Records supplied Block Start

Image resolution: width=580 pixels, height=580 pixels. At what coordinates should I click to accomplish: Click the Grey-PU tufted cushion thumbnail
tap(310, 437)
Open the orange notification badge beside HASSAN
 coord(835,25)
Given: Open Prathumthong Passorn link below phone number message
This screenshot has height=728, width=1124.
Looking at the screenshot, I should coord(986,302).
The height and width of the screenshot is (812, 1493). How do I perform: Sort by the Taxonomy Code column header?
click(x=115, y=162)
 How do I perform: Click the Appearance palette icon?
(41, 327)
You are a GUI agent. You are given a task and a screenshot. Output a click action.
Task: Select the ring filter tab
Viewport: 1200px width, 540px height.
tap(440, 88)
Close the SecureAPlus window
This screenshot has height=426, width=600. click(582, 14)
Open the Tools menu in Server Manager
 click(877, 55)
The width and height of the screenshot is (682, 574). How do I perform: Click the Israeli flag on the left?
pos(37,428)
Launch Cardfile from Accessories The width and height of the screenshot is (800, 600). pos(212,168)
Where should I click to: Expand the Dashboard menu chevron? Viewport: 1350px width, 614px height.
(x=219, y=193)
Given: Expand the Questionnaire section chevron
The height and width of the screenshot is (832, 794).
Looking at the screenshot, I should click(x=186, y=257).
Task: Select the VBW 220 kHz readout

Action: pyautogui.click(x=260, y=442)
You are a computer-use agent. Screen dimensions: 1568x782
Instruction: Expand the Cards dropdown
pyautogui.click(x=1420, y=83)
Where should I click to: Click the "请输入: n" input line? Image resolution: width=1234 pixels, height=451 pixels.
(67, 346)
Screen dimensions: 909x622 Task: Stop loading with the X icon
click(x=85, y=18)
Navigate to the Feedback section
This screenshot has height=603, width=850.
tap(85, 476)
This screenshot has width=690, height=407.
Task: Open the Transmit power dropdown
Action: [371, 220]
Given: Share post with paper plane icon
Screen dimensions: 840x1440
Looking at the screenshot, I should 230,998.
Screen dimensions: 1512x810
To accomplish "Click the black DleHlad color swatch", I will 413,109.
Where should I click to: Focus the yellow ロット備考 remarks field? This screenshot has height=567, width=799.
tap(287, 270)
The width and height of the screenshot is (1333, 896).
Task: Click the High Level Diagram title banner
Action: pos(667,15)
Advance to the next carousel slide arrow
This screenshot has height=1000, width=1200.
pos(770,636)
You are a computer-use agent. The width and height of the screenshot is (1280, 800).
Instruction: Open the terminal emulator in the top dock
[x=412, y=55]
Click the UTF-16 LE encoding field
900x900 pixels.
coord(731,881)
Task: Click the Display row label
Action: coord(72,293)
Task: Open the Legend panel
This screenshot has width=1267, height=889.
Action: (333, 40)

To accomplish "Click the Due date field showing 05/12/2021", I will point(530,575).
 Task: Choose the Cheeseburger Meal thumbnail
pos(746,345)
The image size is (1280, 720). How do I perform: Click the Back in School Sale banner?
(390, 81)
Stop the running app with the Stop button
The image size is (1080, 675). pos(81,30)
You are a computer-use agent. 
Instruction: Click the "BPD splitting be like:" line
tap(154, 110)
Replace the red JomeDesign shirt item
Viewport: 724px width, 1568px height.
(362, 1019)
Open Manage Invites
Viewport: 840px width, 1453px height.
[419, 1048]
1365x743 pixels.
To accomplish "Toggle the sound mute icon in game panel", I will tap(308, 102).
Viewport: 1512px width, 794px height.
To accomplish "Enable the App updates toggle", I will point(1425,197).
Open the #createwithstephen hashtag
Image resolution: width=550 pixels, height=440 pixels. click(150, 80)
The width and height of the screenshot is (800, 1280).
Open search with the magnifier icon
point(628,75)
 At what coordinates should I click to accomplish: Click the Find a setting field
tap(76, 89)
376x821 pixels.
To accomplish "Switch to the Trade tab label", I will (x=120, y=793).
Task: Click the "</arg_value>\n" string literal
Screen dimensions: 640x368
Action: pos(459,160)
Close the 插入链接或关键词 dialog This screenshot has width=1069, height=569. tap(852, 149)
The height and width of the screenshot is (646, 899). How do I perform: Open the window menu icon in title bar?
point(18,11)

Records supplied Block End

**Your assignment:**
Copy out each line of the listing that contains the word "computer".

**Response to this exercise:**
You are a computer-use agent. Screen dimensions: 1568x782
You are a computer-use agent. The width and height of the screenshot is (1280, 800).
You are a computer-use agent. 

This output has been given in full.